Why I still remember Bed No 10 after decades

Bed no 10 died after three months due to infections including a festering bed sore (Pratik Chorge/HT PHOTO)

A recent dahi handi death brought back memories of a young man who had to spend his last months in a hospital bed

Sanjay Nagral
Aug 29, 2022, Hindustan Times

I can remember his face, but not his name. And strangely his bed number. Ten. Bed no 10 was a muscular young lad, the kind who frequented the vyayamshalas which dotted central Mumbai at the time. When he was brought to KEM Hospital he was already unconscious and bleeding from his ears. His father was a mill worker and mother a home maker. For three months, he lay unconscious on that bed in Ward No 7 under our treatment. Bed no 10 was a member of a govinda team and was on top of the pyramid at a Dahi Handi event. He had tumbled to the road and smashed his head. His injury was severe. He never had a realistic chance of survival.

Just a floor below, in Ward no 4, lay Aruna Shanbaug, the nurse who spent 42 years in a vegetative state after an attempted rape and assault in KEM Hospital in 1973. As we cared for our patients in Ward no 7, we could periodically hear Aruna’s piercing cries as her nursing colleagues bathed and moved her limbs. Thanks to the feisty journalist Pinki Virani who took a plea to end her life on her behalf to the Supreme Court, Aruna made history in her death. Her case led to judgements which have advanced the discourse on withdrawal of futile treatment in terminal illness in India. Aruna survived for so long because of the extraordinary care she received for 42 years from nursing colleagues.

Bed no 10 died after three months due to infections including a festering bed sore. That’s how many like him die especially if they are poor. There is of course a reason why I remembered him this week. Dahi Handi was back in Mumbai with a vengeance. Partly due to the revival after the Covid gap and partly due to the competitive identity politics currently sweeping Maharashtra, this year’s Dahi Handi went well into the night. Sandesh Dalvi, a 24-year-old, lost his life after a similar tumble from the top of the pyramid. His brother has alleged that there were no safety precautions followed. In a country where we wear a seat belt only because the police want us to, this is not surprising.

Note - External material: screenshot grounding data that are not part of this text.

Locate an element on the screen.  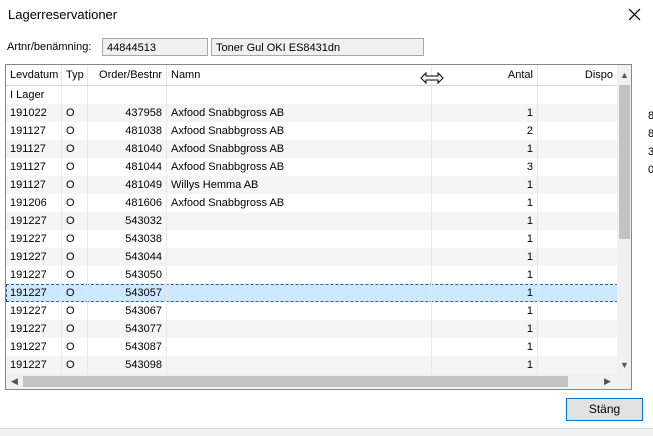
table-row: 191022 O 437958 Axfood Snabbgross AB 1 is located at coordinates (312, 113).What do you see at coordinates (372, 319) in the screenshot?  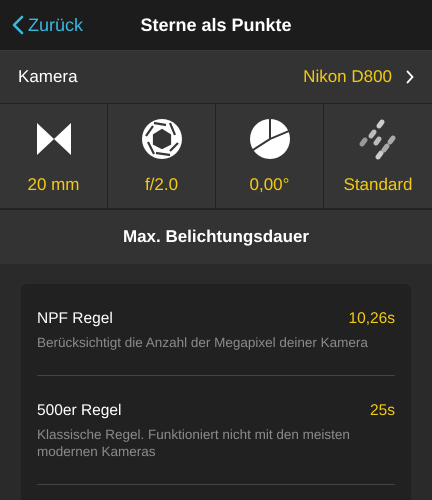 I see `rule-value: 10,26s` at bounding box center [372, 319].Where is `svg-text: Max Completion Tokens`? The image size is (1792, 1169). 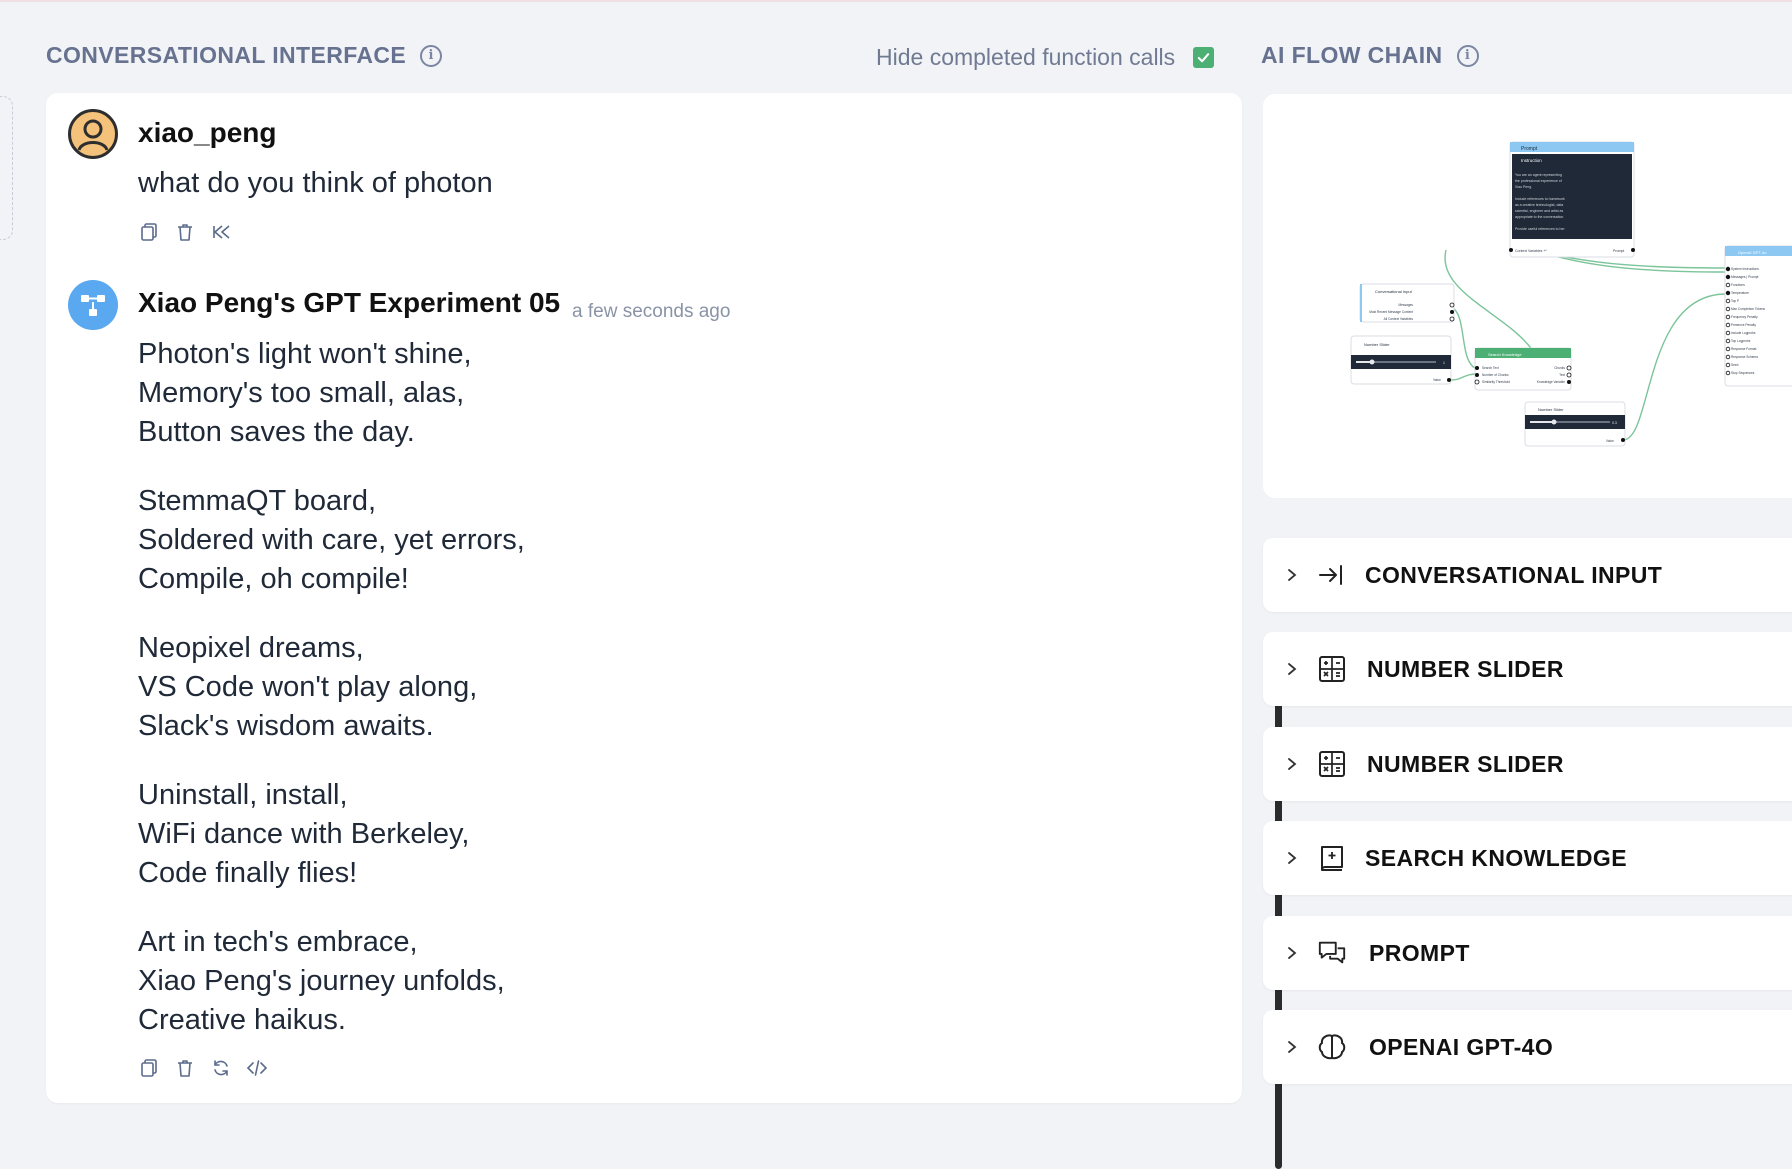 svg-text: Max Completion Tokens is located at coordinates (1748, 309).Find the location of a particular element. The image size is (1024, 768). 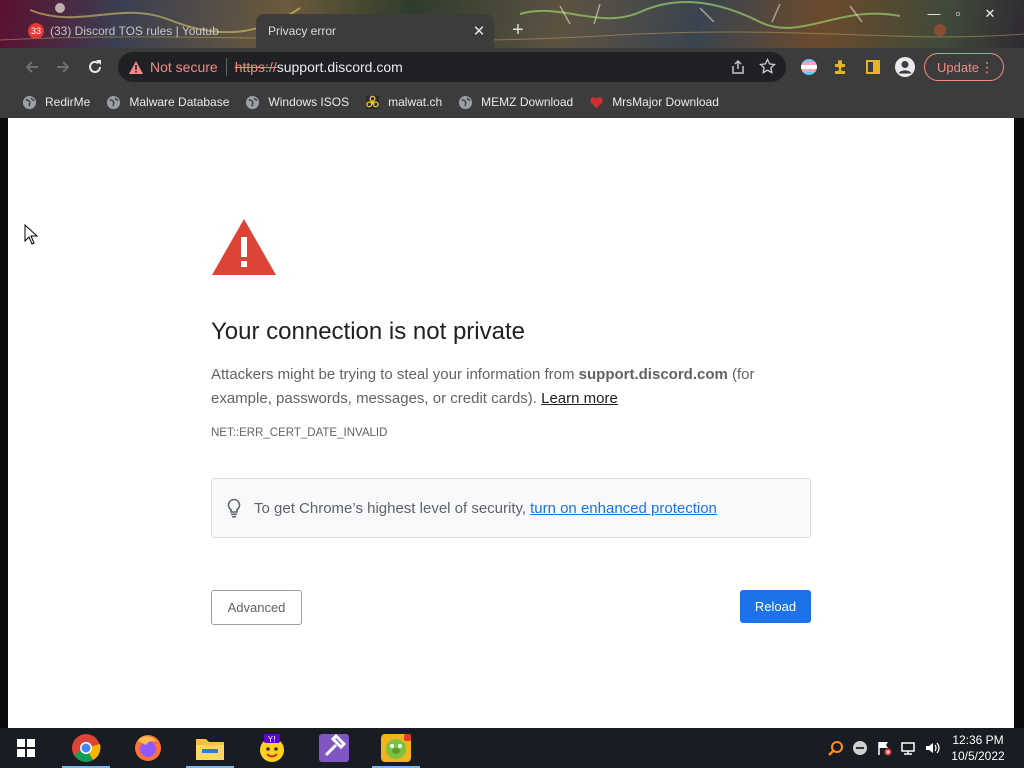

bookmark-windows-isos: Windows ISOS is located at coordinates (297, 102).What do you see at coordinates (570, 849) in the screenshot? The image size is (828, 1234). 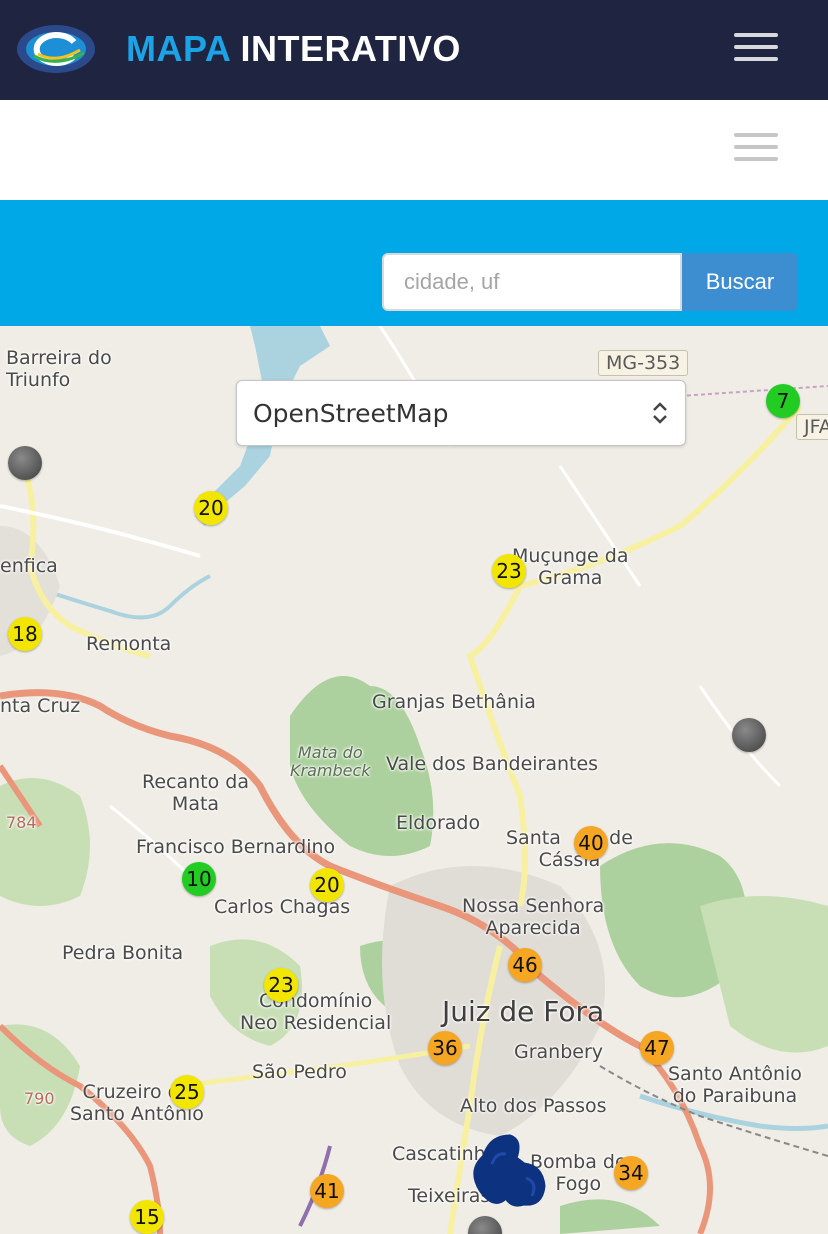 I see `place-label: Santa de Cássia` at bounding box center [570, 849].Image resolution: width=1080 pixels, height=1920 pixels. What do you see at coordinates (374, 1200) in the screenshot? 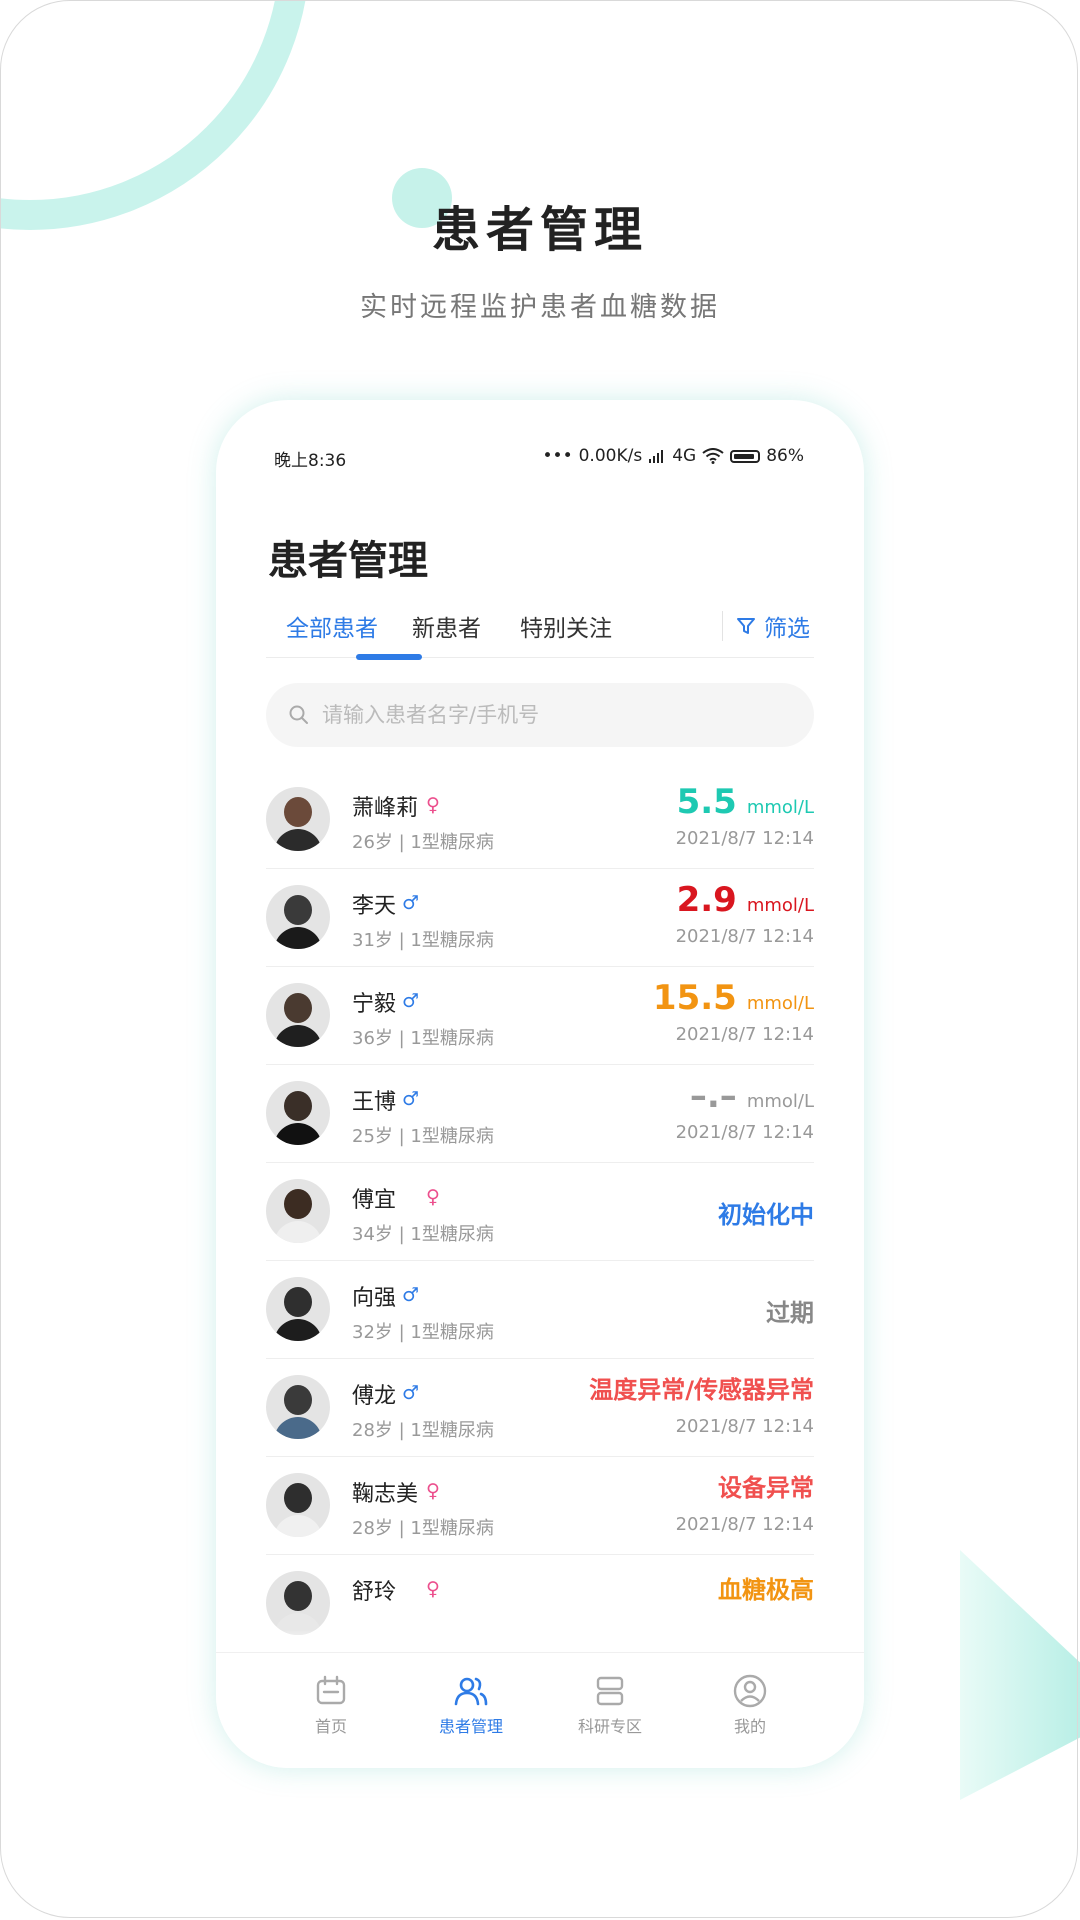
I see `patient-name: 傅宜` at bounding box center [374, 1200]. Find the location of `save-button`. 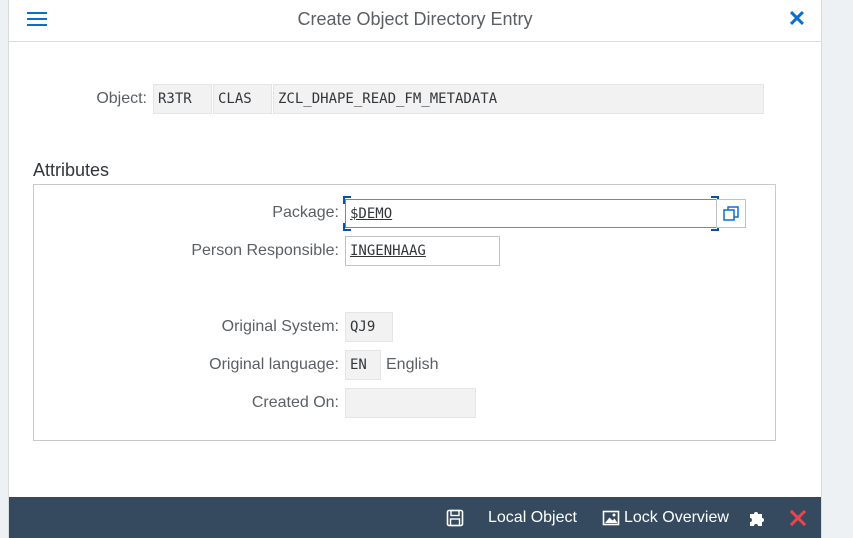

save-button is located at coordinates (455, 518).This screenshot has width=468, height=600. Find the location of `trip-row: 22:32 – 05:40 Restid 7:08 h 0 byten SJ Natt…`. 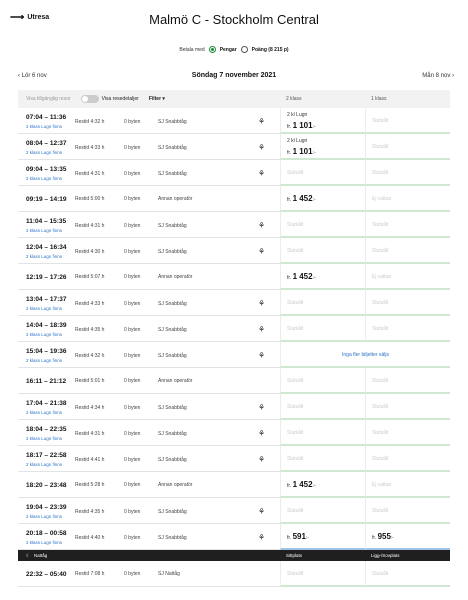

trip-row: 22:32 – 05:40 Restid 7:08 h 0 byten SJ Natt… is located at coordinates (234, 574).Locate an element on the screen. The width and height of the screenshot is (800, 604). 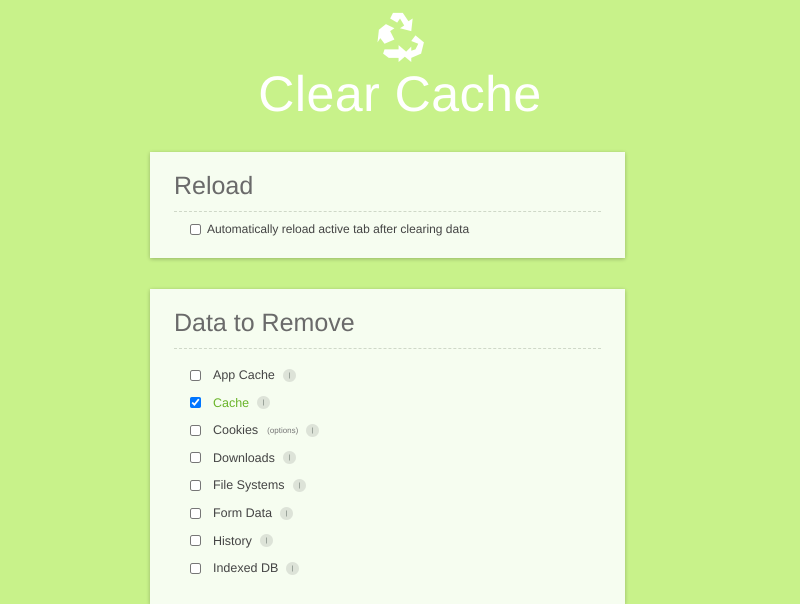
page-title: Clear Cache is located at coordinates (400, 94).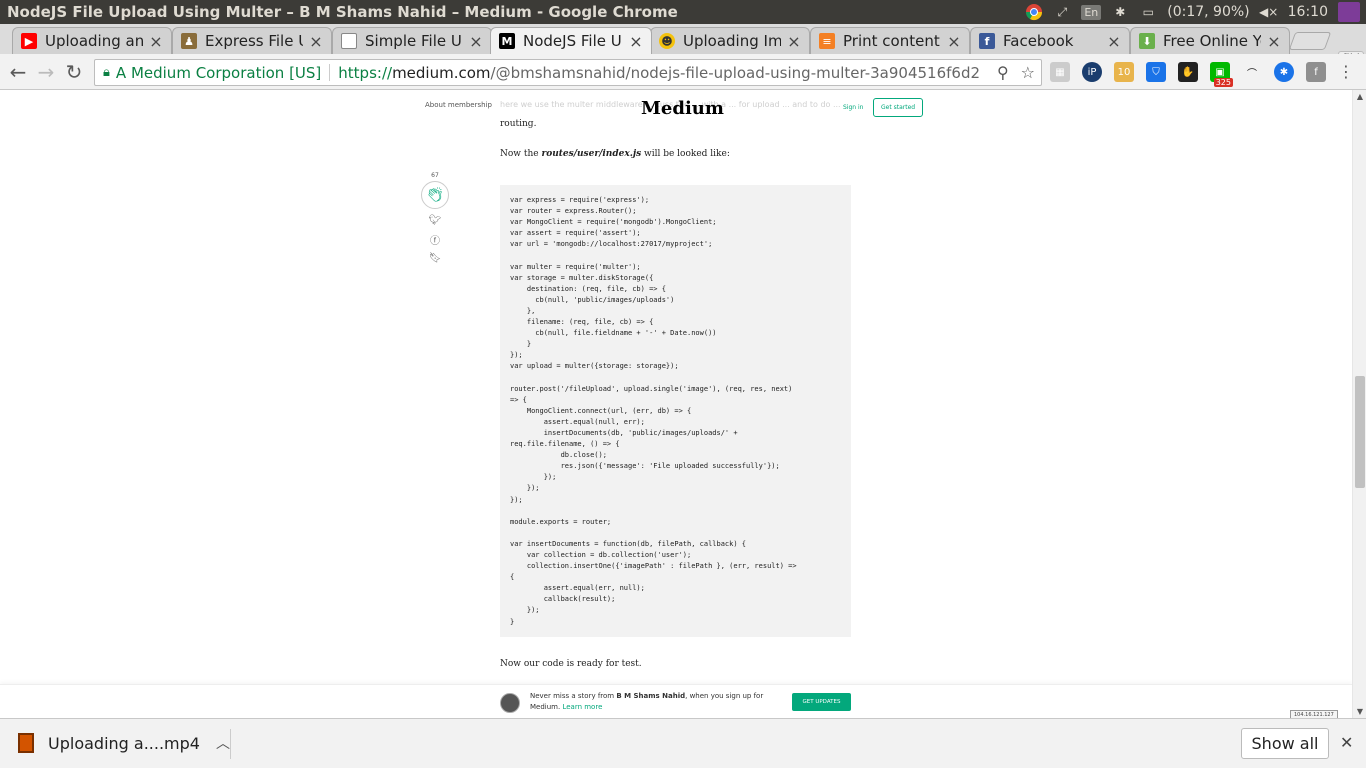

Every year, scores of young men form teams and practice pyramid formation with great fervour. The height in which the handi dangles is proportional to the bounty on offer. Like other festivals, Dahi Handi has also become a vehicle for assertion of political clout in Mumbai. In 2014, based on a PIL, the state government classified Dahi Handi as an adventure sport and came out with safety guidelines like restriction of height, helmets, harnesses and safety nets. There is no evidence that these are followed. Every year, young men take a tumble and are hurt. Hospitals report a spurt of injured. And a few of them die or are even maimed or life. Needlessly.

Across the globe, festivals are a matter of cultural and religious celebration as well as an opportunity for families and communities to bond. They are also a welcome relief from the drudgery of day-to-day life. Around us, they are increasingly becoming political tools and a profitable industry. Given their popularity this was in some ways inevitable, but some of them have morphed into unsafe acts and a public nuisance.

A sustained campaign over years around Diwali reduced the noise and pollution of Diwali crackers. But whether it is the call of azaan, Navratri or Ganpati, sound pollution due to loudspeakers and drumbeats has added to the severe noise pollution that Mumbaikars chronically suffer from. And noise in turn is an underrecognized cause of ill health. Besides causing lack of sleep and anxiety, it also results in premature deafness. And with the entire city being turned into one gigantic construction site, Mumbai’s noise levels are one of the highest in the world.

Covid temporarily halted many of these public celebrations. As an eerie silence descended over the city, we discovered some sounds of nature. And the benefits of calm. It would indeed be inappropriate to talk with even minimal nostalgia of the Covid period. But one can’t help remember some of these fall outs for their sheer novelty.

It is difficult in this city to critique festivals and their public nuisance without being accused of class bias and even privilege. There is some truth in that. It is correct that many festivals are an opportunity for ordinary people to let their hair down and enjoy the song and dance that accompany them. The rich have more private means. But one prism that we could look at this issue across class is of collective health and well-being. Much is said about the Mumbai model during Covid and how it helped control the diseases ravages better than other cities in India. But we forget that this was also a result of a determined municipal authority sending out a signal that everyone needed to fall in line for the greater good. If the needless death of Bed no 10 in 1987 did not change anything, one wonders whether Sandesh Dalvi’s death in 2022 will be any different. Given Covid and its lessons, one hopes that we take our collective future a bit more seriously.